On the other hand, solar self-consumption is a mega trend in many countries at the residential and small commercial levels (Farid et al. 2016). Thousands of small-scale storage systems have been deployed in recent years and are expected to boom in the coming decades, as described in Sect. 13.1. Already today aggregators are trying to pool storage assets to build up a virtual power plant with several megawatts of capacity for the energy and grid service markets. This combination of use cases makes it possible to achieve a maximum utilization rate and value maximization through a second dispatch. On the one hand this is the combination of the primary use case of prosumers with energy trading and energy retailing. The combination of renewable energy marketing and storage as a demand response resource for grid services will allow companies to maximize value for investors. Especially behind-the-meter, prosumer storage allows for a combination of a broad variety of applications. Being producer, consumer and storage operator at the same time makes it possible to compound several different levels of value for investors. At the same time, aggregated behind-the-meter storage at the prosumer level can also be used for energy trading to hedge or to provide any needed grid support services for the grid.

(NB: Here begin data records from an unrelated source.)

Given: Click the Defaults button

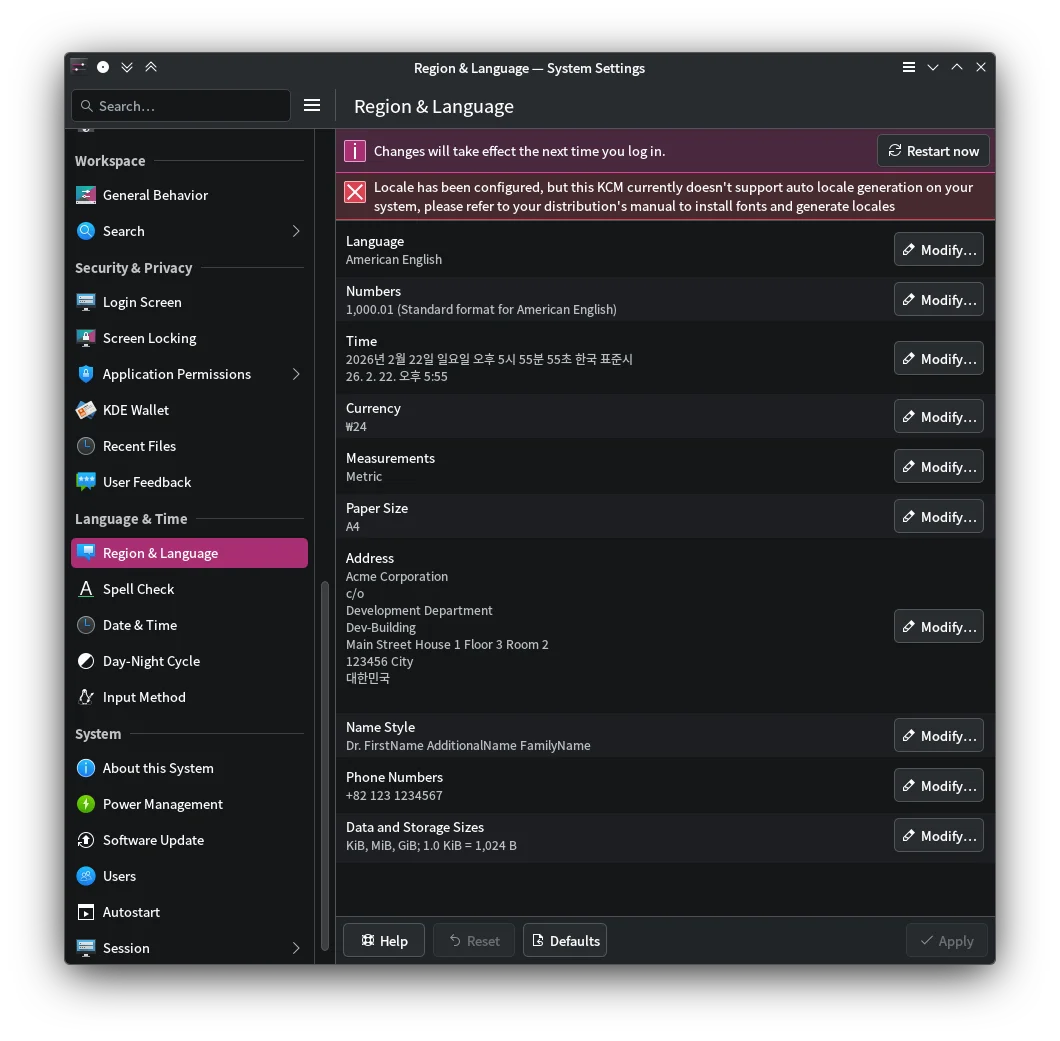Looking at the screenshot, I should (x=565, y=941).
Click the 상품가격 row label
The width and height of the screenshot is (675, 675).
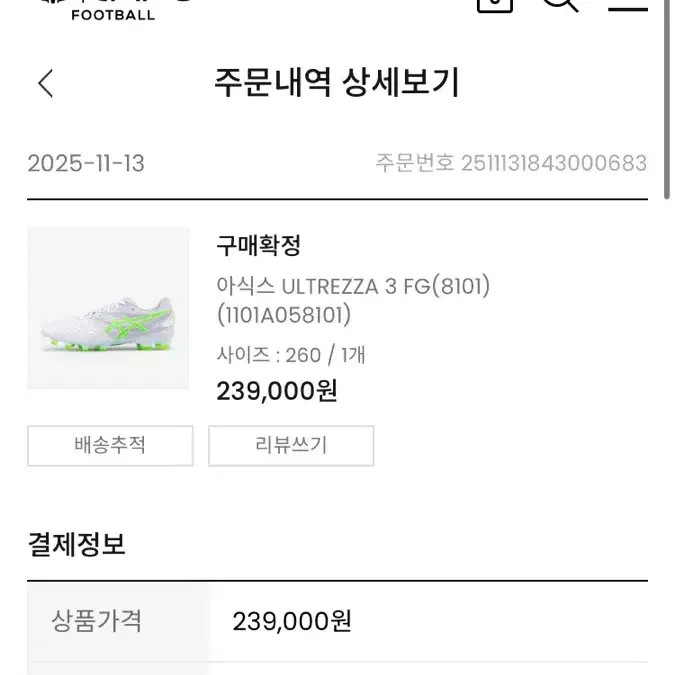[x=97, y=621]
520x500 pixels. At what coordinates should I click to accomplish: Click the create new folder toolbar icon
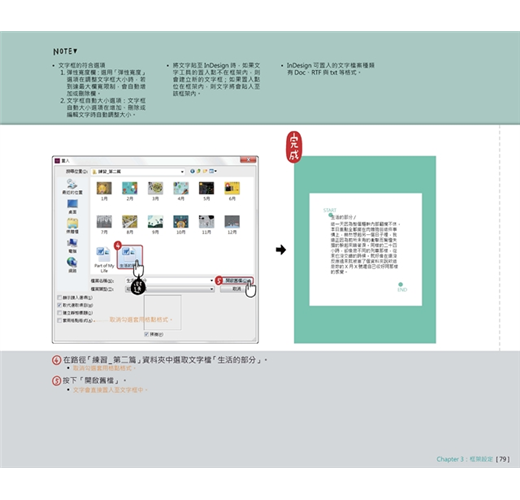[205, 171]
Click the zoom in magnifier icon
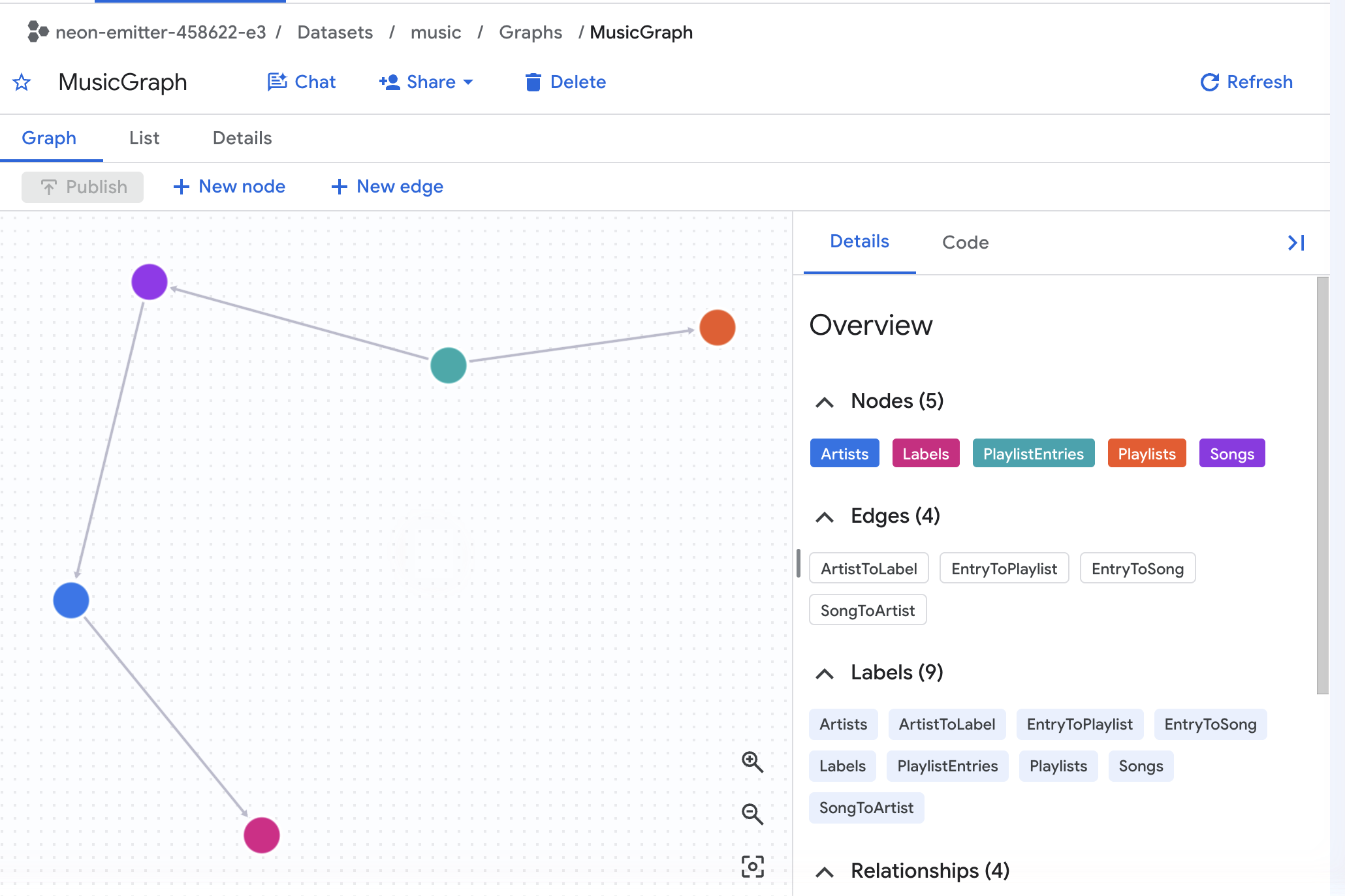Image resolution: width=1345 pixels, height=896 pixels. pos(752,762)
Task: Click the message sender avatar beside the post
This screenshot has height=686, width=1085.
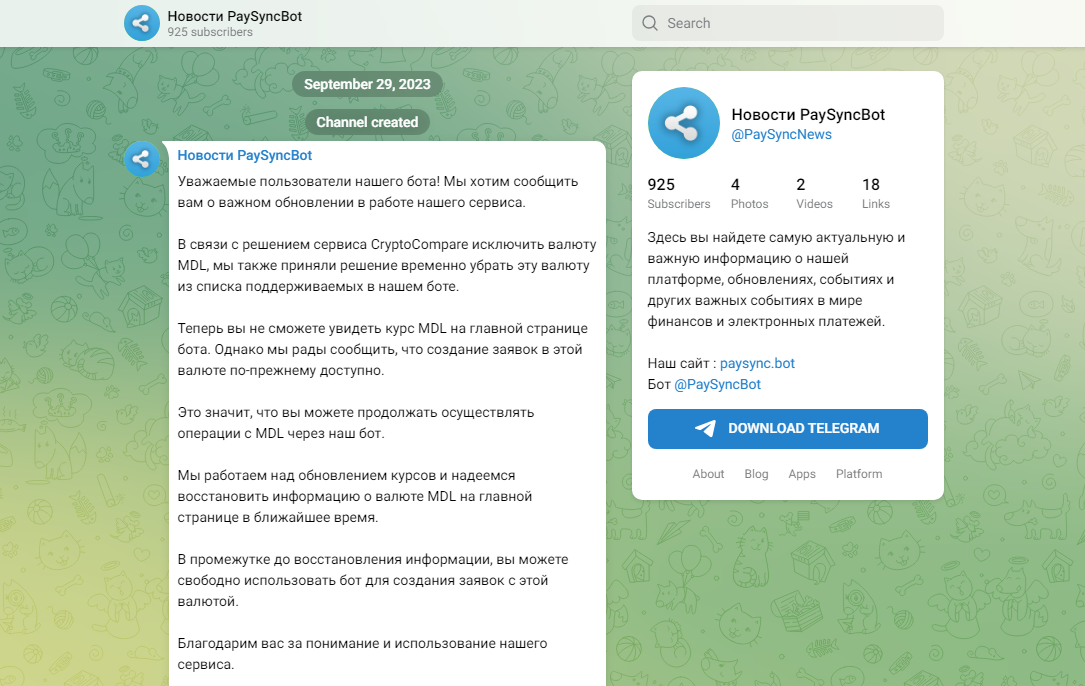Action: [x=141, y=159]
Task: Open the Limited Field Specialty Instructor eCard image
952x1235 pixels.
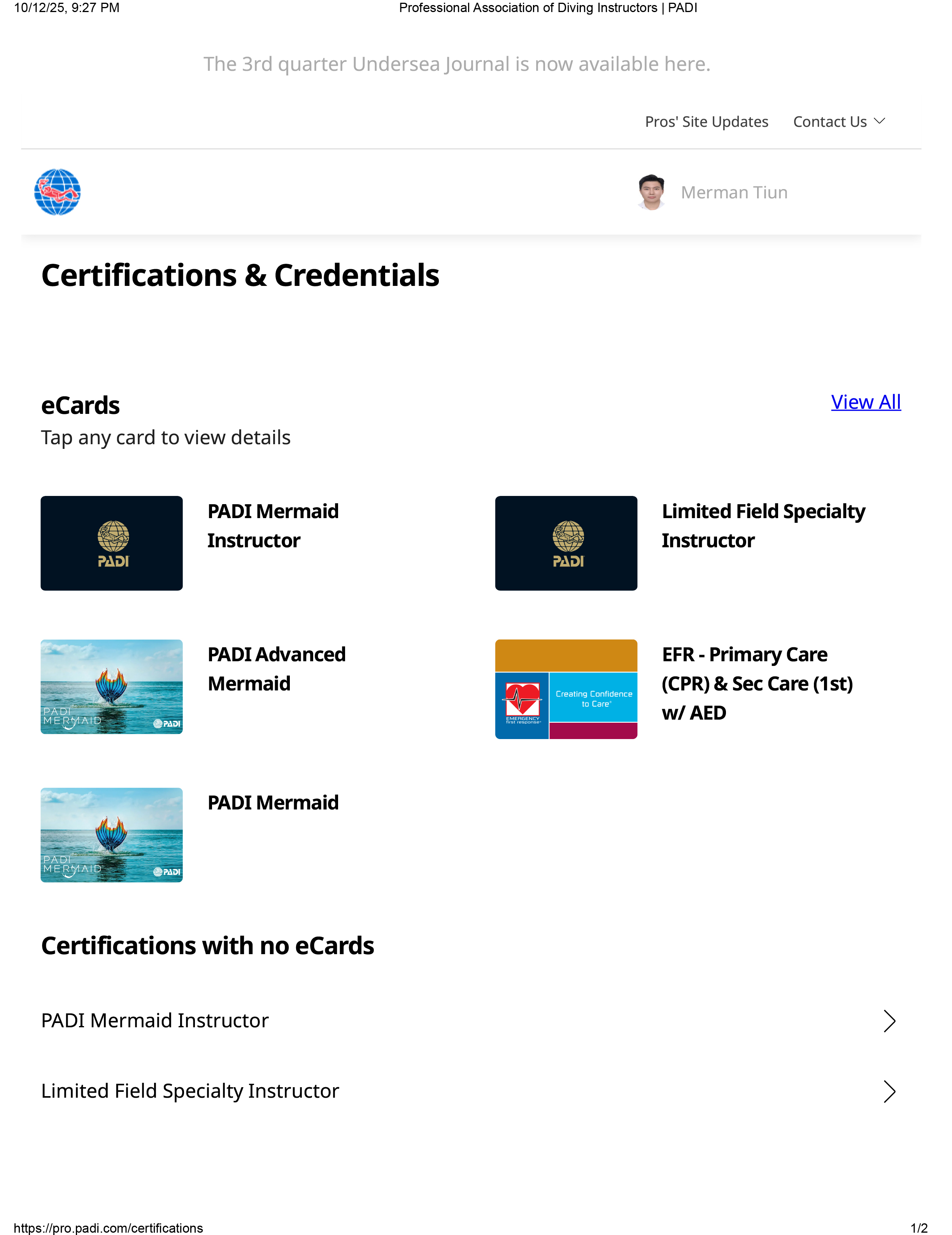Action: point(566,543)
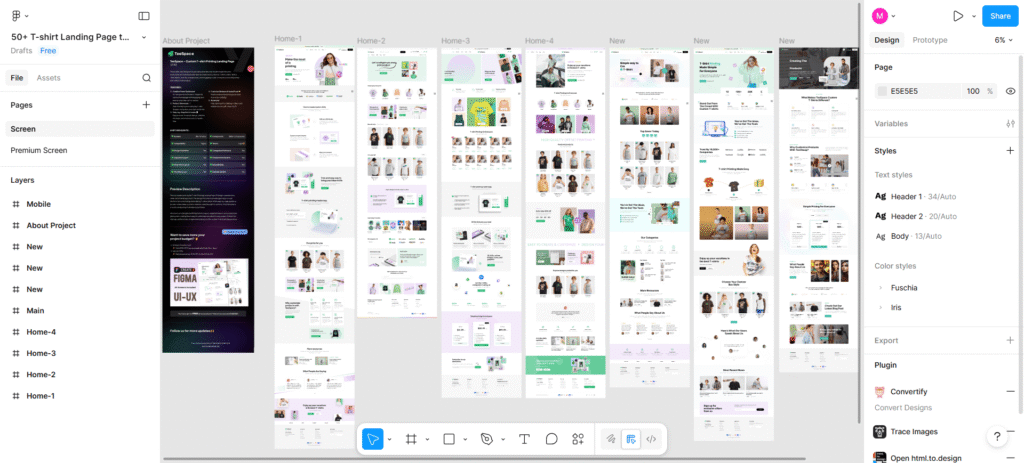This screenshot has height=463, width=1024.
Task: Click the E5E5E5 page color swatch
Action: (883, 91)
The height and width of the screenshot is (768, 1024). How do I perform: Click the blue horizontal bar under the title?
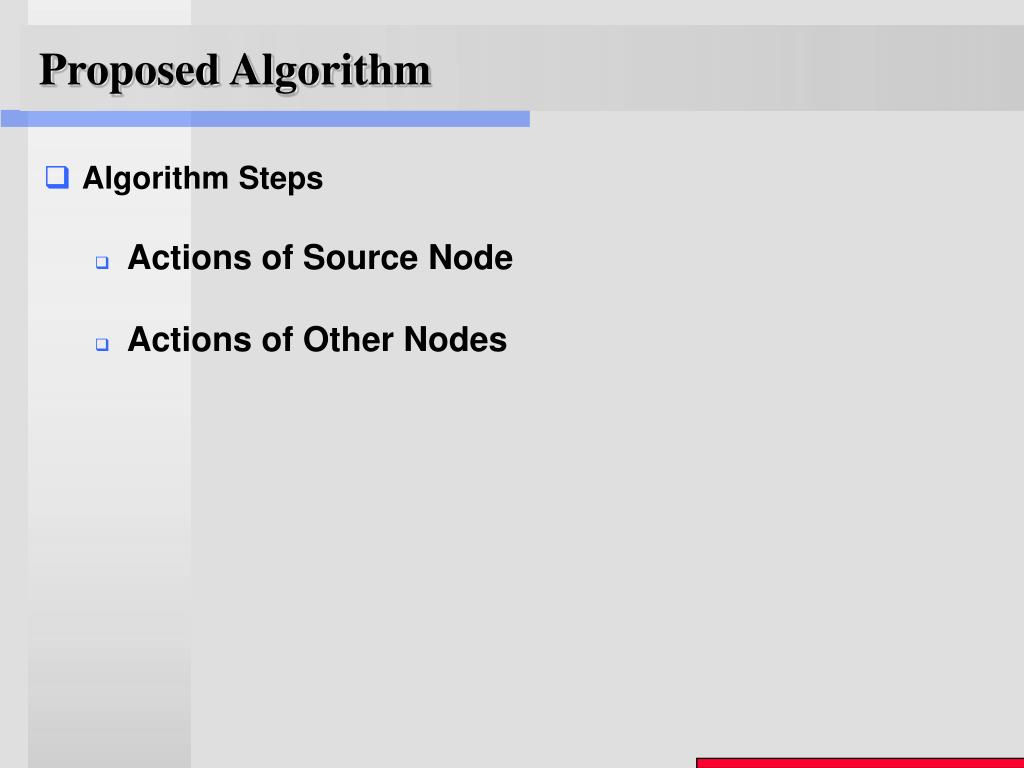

For example, the Rocky Mountain Institute has assessed how combinations of different use cases can stack this value (Farid et al. 2016). As shown by Fitzgerald et al. (2015) and by Sterner et al. (2015), for the German market, energy storage can be used for a variety of grid services. Storage units can, for example, be dispatched at times when they are not being used by prosumers for frequency control, with the owner receiving a capacity and utilization payment, or they can be used for intraday trading for arbitrage, much like in the case of pumped hydro storage. The results of Fitzgerald et al. (2015) especially show that behind-the-meter storage systems give the broadest variety of use cases and offer the greatest opportunities for stacking value through multiple applications. Stacking value will be important for bringing storage to the mass market. This variety of possible use cases gives prosumers with storage assets a specific role in new approaches to marketing renewable generation. The primary use case is strong enough to attract investors, while additional applications increase the value and accelerate the time to market of new models. Thus prosumers are already investing in the required infrastructure to create new markets for renewables at a much lower interest rate. The flexibility to combine or optimize all use cases for customers is the key for models like the sonnenCommunity as the regulatory environment in many countries is still under development and can change in many directions. Thus also today many regulatory barriers exist to full deployment of multi-use cases, for example due to system fees that must be paid for behind-the-meter storage or a lack of smart meter technology roll-out.